(Beginning of GIVEN RECORDS)

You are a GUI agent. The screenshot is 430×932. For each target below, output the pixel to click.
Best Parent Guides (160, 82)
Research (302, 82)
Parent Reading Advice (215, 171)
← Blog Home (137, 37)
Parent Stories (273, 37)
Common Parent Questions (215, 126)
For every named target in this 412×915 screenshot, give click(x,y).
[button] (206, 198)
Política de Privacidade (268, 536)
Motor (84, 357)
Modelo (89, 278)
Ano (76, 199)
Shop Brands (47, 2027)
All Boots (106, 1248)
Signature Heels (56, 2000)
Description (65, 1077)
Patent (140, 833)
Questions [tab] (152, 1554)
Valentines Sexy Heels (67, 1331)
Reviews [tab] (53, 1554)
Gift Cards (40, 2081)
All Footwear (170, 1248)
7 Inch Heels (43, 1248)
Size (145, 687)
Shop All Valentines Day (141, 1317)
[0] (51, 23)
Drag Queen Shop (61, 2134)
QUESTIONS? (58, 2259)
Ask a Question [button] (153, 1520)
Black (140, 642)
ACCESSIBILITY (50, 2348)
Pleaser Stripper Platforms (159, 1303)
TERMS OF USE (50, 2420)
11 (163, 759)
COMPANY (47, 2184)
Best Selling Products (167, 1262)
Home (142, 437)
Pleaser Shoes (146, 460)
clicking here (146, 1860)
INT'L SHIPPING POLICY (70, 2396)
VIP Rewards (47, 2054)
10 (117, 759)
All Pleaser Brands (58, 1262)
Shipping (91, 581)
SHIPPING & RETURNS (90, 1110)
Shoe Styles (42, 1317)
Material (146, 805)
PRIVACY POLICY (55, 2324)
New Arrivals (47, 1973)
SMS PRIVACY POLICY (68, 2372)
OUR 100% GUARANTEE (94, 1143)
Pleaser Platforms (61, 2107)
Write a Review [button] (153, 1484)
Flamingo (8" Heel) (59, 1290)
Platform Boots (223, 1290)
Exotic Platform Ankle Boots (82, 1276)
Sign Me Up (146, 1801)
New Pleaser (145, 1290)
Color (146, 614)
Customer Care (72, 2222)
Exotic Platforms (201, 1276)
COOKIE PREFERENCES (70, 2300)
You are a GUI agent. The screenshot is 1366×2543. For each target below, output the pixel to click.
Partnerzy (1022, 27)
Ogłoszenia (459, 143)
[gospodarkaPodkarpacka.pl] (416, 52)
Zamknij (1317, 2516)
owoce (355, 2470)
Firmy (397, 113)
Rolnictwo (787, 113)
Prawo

(End of GIVEN RECORDS)

Your job is to copy all the records exactly.

You are a GUI agent. The screenshot is 430×932. For each target below, output the pixel to click.
Best Parent Guides (160, 82)
Research (302, 82)
Parent Reading Advice (215, 171)
← Blog Home (137, 37)
Parent Stories (273, 37)
Common Parent Questions (215, 126)
For every named target in this 412×915 screenshot, give click(x,y).
[button] (206, 198)
Política de Privacidade (268, 536)
Motor (84, 357)
Modelo (89, 278)
Ano (76, 199)
Shop Brands (47, 2027)
All Boots (106, 1248)
Signature Heels (56, 2000)
Description (65, 1077)
Patent (140, 833)
Questions [tab] (152, 1554)
Valentines Sexy Heels (67, 1331)
Reviews [tab] (53, 1554)
Gift Cards (40, 2081)
All Footwear (170, 1248)
7 Inch Heels (43, 1248)
Size (145, 687)
Shop All Valentines Day (141, 1317)
[0] (51, 23)
Drag Queen Shop (61, 2134)
QUESTIONS? (58, 2259)
Ask a Question [button] (153, 1520)
Black (140, 642)
ACCESSIBILITY (50, 2348)
Pleaser Stripper Platforms (159, 1303)
TERMS OF USE (50, 2420)
11 (163, 759)
COMPANY (47, 2184)
Best Selling Products (167, 1262)
Home (142, 437)
Pleaser Shoes (146, 460)
clicking here (146, 1860)
INT'L SHIPPING POLICY (70, 2396)
VIP Rewards (47, 2054)
10 (117, 759)
All Pleaser Brands (58, 1262)
Shipping (91, 581)
SHIPPING & RETURNS (90, 1110)
Shoe Styles (42, 1317)
Material (146, 805)
PRIVACY POLICY (55, 2324)
New Arrivals (47, 1973)
SMS PRIVACY POLICY (68, 2372)
OUR 100% GUARANTEE (94, 1143)
Pleaser Platforms (61, 2107)
Write a Review [button] (153, 1484)
Flamingo (8" Heel) (59, 1290)
Platform Boots (223, 1290)
Exotic Platform Ankle Boots (82, 1276)
Sign Me Up (146, 1801)
New Pleaser (145, 1290)
Color (146, 614)
Customer Care (72, 2222)
Exotic Platforms (201, 1276)
COOKIE PREFERENCES (70, 2300)
You are a GUI agent. The screenshot is 1366×2543. For each target below, output the pixel to click.
Partnerzy (1022, 27)
Ogłoszenia (459, 143)
[gospodarkaPodkarpacka.pl] (416, 52)
Zamknij (1317, 2516)
owoce (355, 2470)
Firmy (397, 113)
Rolnictwo (787, 113)
Prawo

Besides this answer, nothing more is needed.